Several provinces are asking Ottawa to honour an intergovernmental agreement on how lenders must calculate the cost of borrowing in their disclosure documents to clients.
And Alberta, supported by British Columbia and Quebec, is leading the way.
Alberta is alleging that the feds took this action on the say-so of federally chartered banks that balked at full disclosure of the cost of borrowing. This, says Alberta, puts provincially- chartered institutions at a competitive disadvantage.
Last November, the province asked Industry Canada’s internal trade secretariat to establish a trade dispute panel – a seldom-used arbitration mechanism – to hear its complaint.
The panel hearing is being held this week in Ottawa. The case is the first involving consumer protection regulation and only the fifth to be convened under the Agreement on Internal Trade (AIT) since Canada’s first ministers signed the pact in 1994.
Alberta and its supporters are challenging the federal Cost of Borrowing Disclosure (Bank) Regulation.
Canada’s provinces thought they had a deal when they adopted a legislative “template” for the disclosure of cost of credit information at their meeting with the federal government in November 1998 in Charlottetown.
But they failed to appreciate the majesty of Canada’s banks and the fealty of their tenants in Ottawa’s corridors of political power.
In 1998, the governments agreed to use the annual percentage rate (APR) method of cost of credit calculation instead of the annual interest rate (AIR) method, which banks prefer.
AIR is based on interest only, while other costs such as insurance and appraisal costs are included in the APR method.
This might sound like regulatory nitpicking, but the difference creates an uneven playing field. Institutions that use the AIR method can come out looking like they charge a rate of interest 1.2 per cent to 1.8 per cent lower than the rate charged by those using the APR method.
A farmer on the razor’s edge of economic survival would consider this a significant difference.
“It’s very important, when consumers are given disclosure of the cost of borrowing, that they get an apples-to-apples comparison,” says Graham Wetter, vice-president and general counsel of Credit Union Central of Alberta.
Alberta, which happened to be putting the finishing touches on its new Fair Trading Act (a consolidation of previous consumer protection statutes), was the first to include the APR method of cost of credit calculation.
“We celebrated that,” recalls a government official. “We were proud of the fact that Alberta was working co-operatively with other jurisdictions.”
However, it didn’t take long for Alberta to feel the shiv, complete with Ottawa’s fingerprints, slip into its back.
The province got the wake-up call early in 2002, shortly after the federal government had revised its Bank Act Regulation following consultations with banks, when provincially-chartered credit unions and trust companies complained that banks were still using the AIR method.
Other institutions, including credit unions and trust companies, joined the protest.
Outraged, the Alberta government contacted the AIT’s consumer measures committee – through which the template was created – and asked it what it intended to do.
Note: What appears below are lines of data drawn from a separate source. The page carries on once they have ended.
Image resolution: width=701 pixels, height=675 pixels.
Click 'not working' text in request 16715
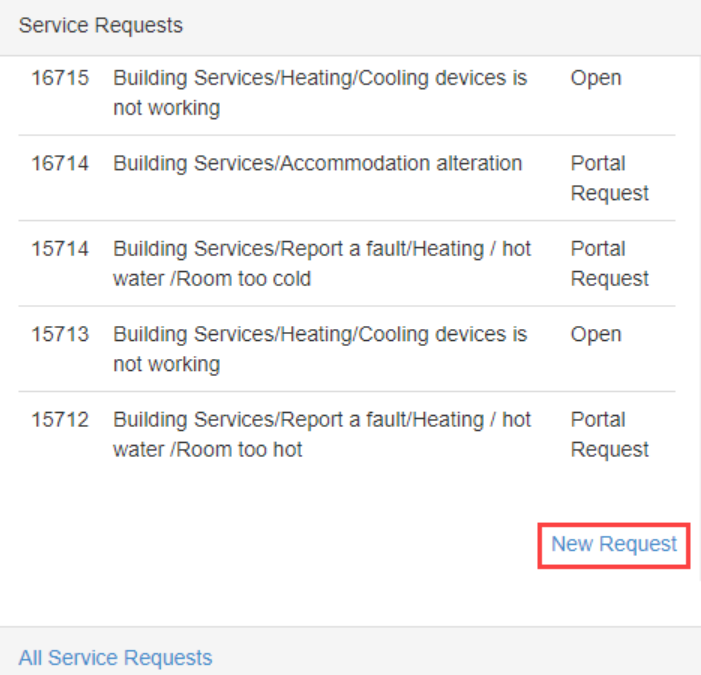[166, 108]
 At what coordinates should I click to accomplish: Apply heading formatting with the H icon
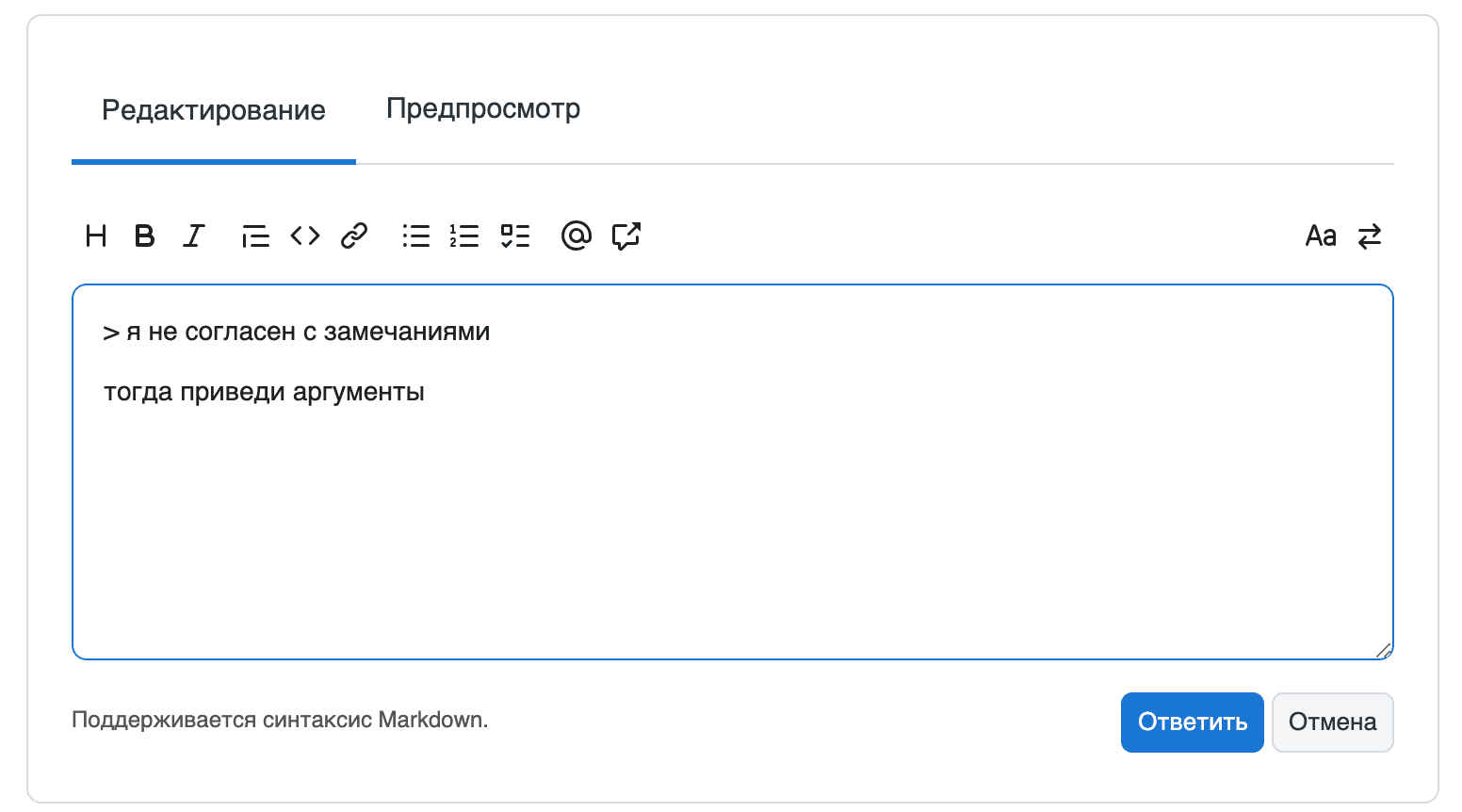95,235
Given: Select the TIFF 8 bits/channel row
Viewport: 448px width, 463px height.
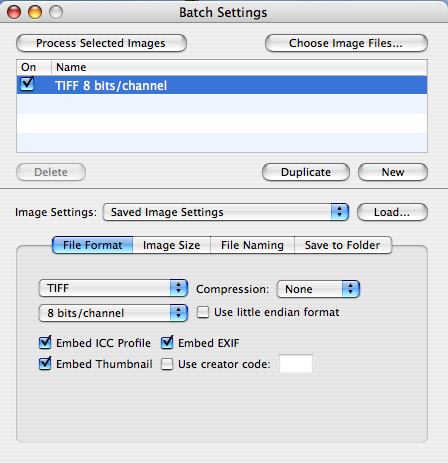Looking at the screenshot, I should (222, 85).
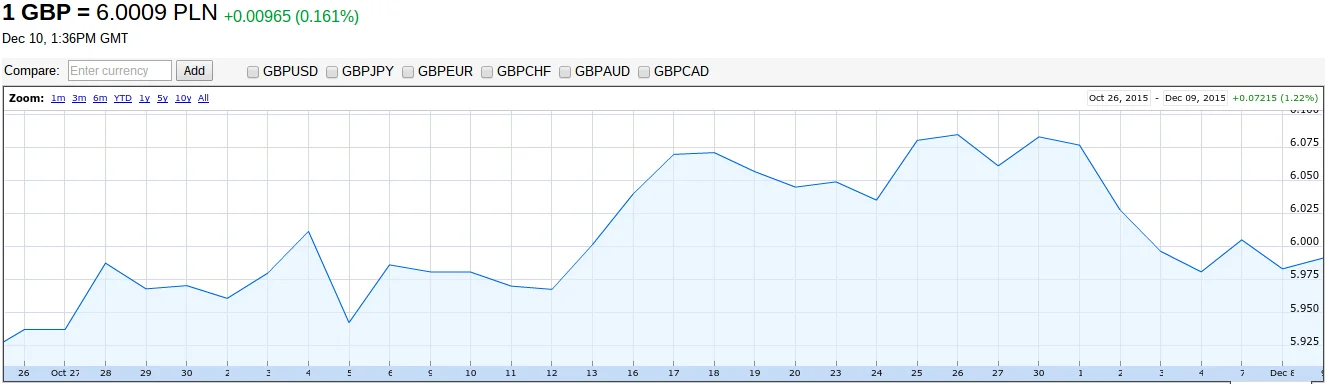
Task: Click the Oct 26, 2015 start date
Action: [x=1118, y=99]
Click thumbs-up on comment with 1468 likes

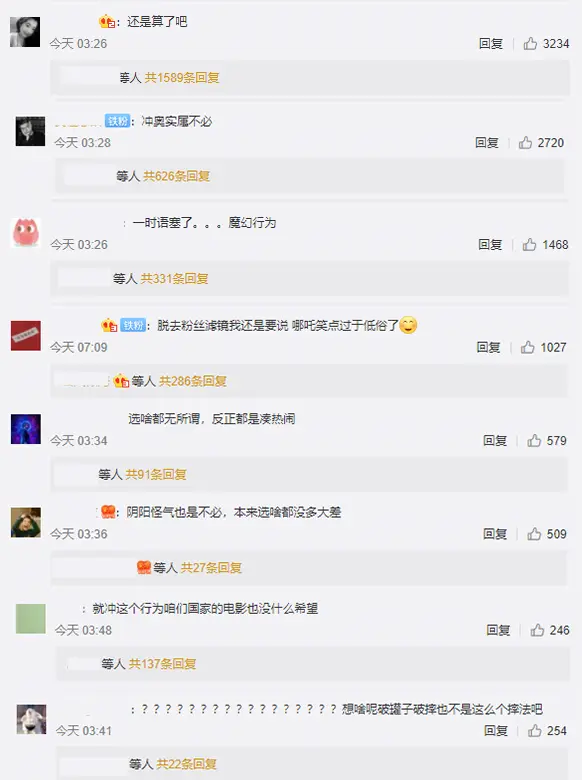pyautogui.click(x=529, y=244)
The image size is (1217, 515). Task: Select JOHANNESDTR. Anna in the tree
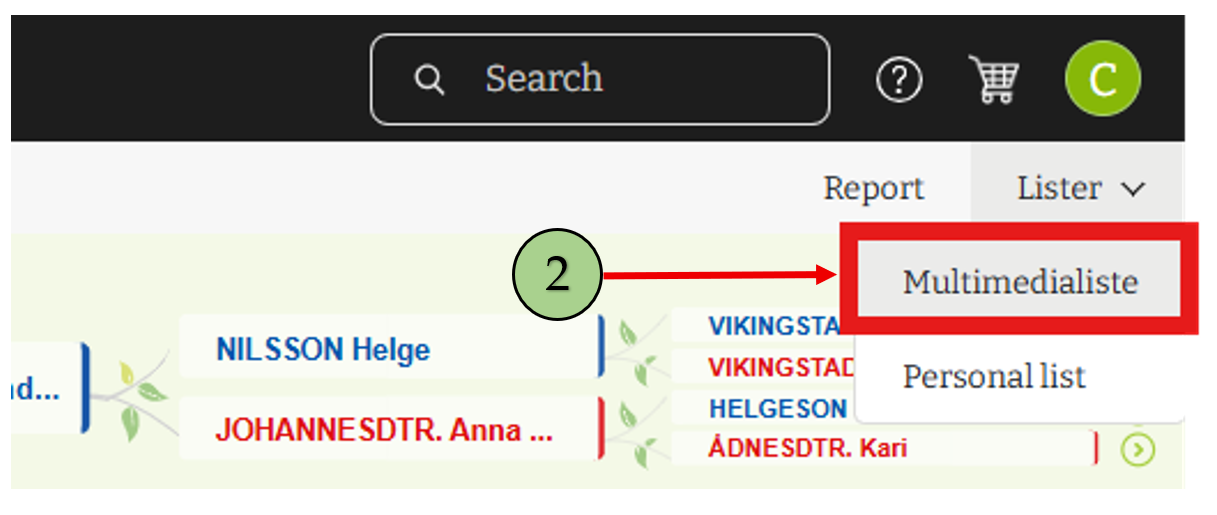[x=383, y=431]
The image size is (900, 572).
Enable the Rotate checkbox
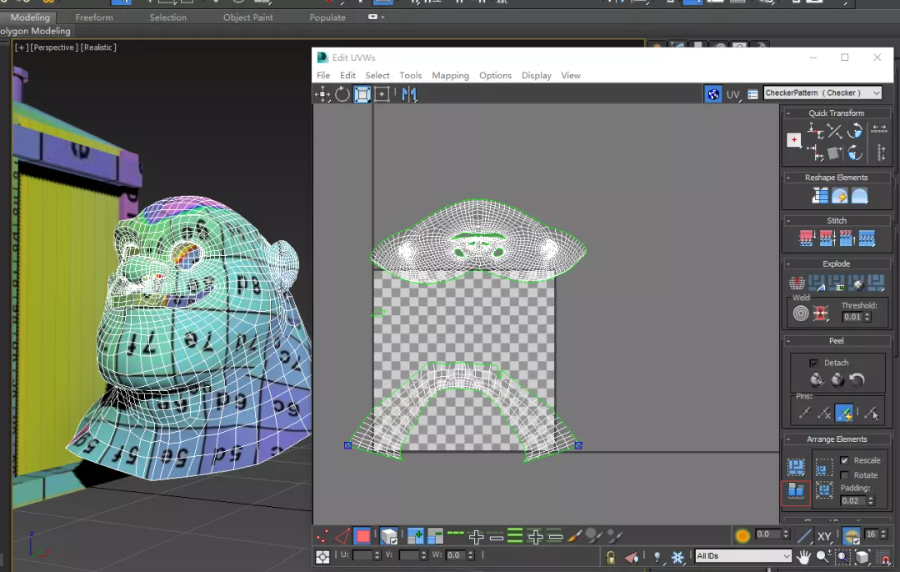(x=845, y=475)
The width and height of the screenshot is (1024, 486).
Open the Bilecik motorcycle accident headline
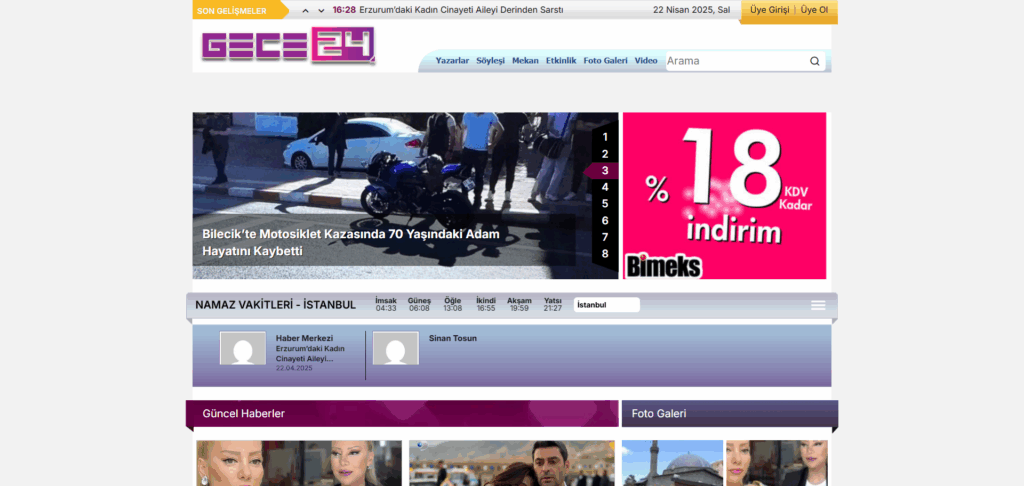click(350, 242)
But this only spooked other provincial governments, which put any legislative change on hold.
“The whole point was to make this stuff the same right across the country,” says Wetter. “And it hasn’t ended up that way. That’s the problem.”
Alberta then asked for the trade dispute panel. The B.C. and Quebec governments joined the action as intervenors, and Saskatchewan, Ontario, Nova Scotia, New Brunswick, Yukon and the Territories wrote letters of support.
The issue of hidden costs has emerged in recent years as lending institutions have taken to obtaining collateral mortgages on lines of credit. This has created the question of non-interest credit costs and whether and how these should be included in disclosure.
The consumer measures committee’s harmonization was aimed at unifying a patchwork of federal and provincial regulations that acted as a trade barrier. Consumer protection was the committee’s overarching concern.
The Agreement on Internal Trade is aimed at promoting east-west trade within Canada. Once a trade dispute panel issues its report, the respondent government is expected to take action to comply within 60 days. If it does not do so, the report is made public.
The wronged parties may take retaliatory action if the offending party has not acted on the recommendations within a year, but only after discussions with the committee on internal trade.
“The Alberta government has been particularly aggressive in using the agreement to resolve issues,” says internal trade consultant Robert Knox of Singhampton, Ont., a former internal trade secretariat executive director.
Knox, who says in a 2000 Fraser Institute report that panel decisions are not binding on governments, told Business Edge that “we all live in hope. We all assume that governments are going to obey the agreements that they make.
“The Alberta government has been particularly aggressive in using the agreement to resolve issues,” he says, citing – as an example – a case a few years ago in which a trade dispute panel ruled against an attempt by Ottawa to ban a motor-fuel additive.
In his Fraser Forum report, Knox notes that the lack of enforceability raises the spectre of retaliatory action.
“The result: More, rather than fewer, trade barriers – and maybe an internal trade war.”